- Description of the task -
In the entries that follow, how many lines contain "pencil"? Answer with the number only.

[Input data — start]

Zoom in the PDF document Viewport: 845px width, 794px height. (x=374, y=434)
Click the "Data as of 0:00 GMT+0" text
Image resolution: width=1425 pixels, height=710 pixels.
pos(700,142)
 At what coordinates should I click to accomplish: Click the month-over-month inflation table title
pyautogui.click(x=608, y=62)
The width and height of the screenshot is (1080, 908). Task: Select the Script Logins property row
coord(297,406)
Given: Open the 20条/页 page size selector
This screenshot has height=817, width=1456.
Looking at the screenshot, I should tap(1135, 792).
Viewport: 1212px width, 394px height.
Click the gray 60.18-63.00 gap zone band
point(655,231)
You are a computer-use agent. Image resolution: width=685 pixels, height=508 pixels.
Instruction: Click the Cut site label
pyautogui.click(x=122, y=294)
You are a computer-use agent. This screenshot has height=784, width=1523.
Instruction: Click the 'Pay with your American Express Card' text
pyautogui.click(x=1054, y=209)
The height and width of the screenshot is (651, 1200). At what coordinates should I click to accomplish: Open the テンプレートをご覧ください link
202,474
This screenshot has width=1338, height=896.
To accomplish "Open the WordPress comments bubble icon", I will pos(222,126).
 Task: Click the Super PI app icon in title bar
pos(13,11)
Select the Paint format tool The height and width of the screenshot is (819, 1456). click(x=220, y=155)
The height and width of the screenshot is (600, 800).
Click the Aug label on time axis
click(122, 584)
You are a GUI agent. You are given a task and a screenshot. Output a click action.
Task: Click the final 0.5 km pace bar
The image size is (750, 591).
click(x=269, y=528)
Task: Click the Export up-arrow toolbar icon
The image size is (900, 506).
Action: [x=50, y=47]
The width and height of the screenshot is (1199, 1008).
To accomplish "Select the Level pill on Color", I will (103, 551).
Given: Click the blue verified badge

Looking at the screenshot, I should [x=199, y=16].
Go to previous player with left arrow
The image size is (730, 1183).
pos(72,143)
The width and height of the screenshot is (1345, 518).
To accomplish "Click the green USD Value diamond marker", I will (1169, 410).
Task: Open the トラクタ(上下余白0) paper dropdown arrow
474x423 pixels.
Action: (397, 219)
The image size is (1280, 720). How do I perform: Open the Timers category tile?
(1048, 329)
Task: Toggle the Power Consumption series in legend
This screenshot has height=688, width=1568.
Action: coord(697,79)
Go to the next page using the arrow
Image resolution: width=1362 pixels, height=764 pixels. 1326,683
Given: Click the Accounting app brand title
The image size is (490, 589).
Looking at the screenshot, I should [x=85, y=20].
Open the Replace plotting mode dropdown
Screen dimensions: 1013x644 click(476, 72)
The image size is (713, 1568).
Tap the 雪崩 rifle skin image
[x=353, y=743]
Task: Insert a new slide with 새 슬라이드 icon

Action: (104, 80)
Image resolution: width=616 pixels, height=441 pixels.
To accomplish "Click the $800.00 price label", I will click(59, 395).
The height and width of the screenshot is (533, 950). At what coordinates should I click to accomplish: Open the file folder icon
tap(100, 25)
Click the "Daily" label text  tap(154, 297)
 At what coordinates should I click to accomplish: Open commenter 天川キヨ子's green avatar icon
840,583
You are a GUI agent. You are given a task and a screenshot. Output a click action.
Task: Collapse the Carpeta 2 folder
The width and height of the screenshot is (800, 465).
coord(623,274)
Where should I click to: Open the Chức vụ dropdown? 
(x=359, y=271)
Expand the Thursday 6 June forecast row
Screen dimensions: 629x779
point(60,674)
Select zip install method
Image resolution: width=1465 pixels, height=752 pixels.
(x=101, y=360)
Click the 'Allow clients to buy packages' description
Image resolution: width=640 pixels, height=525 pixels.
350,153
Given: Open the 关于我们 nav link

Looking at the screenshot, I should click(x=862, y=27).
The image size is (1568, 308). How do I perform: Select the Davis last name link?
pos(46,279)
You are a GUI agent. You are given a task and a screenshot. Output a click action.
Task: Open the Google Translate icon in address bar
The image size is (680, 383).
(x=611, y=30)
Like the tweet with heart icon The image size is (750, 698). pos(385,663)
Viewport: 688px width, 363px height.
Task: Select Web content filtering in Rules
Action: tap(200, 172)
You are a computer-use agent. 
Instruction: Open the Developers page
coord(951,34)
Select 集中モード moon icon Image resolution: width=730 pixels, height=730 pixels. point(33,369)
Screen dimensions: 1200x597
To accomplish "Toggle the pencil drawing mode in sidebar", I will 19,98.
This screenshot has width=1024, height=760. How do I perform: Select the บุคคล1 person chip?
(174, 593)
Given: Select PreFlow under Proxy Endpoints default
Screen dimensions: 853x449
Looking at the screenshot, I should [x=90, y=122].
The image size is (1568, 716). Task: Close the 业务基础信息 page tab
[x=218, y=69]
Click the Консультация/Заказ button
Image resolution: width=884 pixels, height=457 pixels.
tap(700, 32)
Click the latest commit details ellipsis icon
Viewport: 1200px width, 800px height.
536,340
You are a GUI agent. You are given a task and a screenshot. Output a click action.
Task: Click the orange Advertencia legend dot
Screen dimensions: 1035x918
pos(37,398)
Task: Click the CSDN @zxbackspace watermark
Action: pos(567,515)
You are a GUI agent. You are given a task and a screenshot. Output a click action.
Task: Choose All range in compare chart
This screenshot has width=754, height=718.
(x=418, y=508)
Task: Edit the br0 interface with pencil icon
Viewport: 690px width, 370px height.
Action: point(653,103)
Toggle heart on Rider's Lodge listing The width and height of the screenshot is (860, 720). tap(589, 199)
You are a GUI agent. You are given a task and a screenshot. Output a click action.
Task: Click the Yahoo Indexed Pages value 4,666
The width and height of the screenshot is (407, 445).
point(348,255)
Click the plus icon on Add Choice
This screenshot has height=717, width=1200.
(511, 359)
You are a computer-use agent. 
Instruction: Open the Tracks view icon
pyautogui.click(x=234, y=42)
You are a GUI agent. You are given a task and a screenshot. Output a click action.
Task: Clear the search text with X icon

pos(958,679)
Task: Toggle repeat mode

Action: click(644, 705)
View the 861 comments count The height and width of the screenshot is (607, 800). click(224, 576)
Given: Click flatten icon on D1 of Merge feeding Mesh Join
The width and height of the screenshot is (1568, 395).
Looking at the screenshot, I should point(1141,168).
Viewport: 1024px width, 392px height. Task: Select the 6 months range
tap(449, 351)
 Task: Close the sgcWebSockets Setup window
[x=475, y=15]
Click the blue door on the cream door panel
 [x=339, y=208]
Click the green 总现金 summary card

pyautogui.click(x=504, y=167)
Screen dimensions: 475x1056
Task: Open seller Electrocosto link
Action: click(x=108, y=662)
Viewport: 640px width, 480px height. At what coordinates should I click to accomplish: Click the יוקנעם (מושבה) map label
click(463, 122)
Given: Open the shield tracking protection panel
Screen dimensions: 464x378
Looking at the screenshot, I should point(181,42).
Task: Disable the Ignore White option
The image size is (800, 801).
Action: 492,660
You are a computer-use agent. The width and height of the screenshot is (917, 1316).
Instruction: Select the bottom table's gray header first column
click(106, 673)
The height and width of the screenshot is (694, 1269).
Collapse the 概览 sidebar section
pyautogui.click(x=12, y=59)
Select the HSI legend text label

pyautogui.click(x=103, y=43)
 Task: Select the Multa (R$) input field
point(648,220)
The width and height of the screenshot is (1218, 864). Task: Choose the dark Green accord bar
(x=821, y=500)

[Input data — finish]

- Output below -
2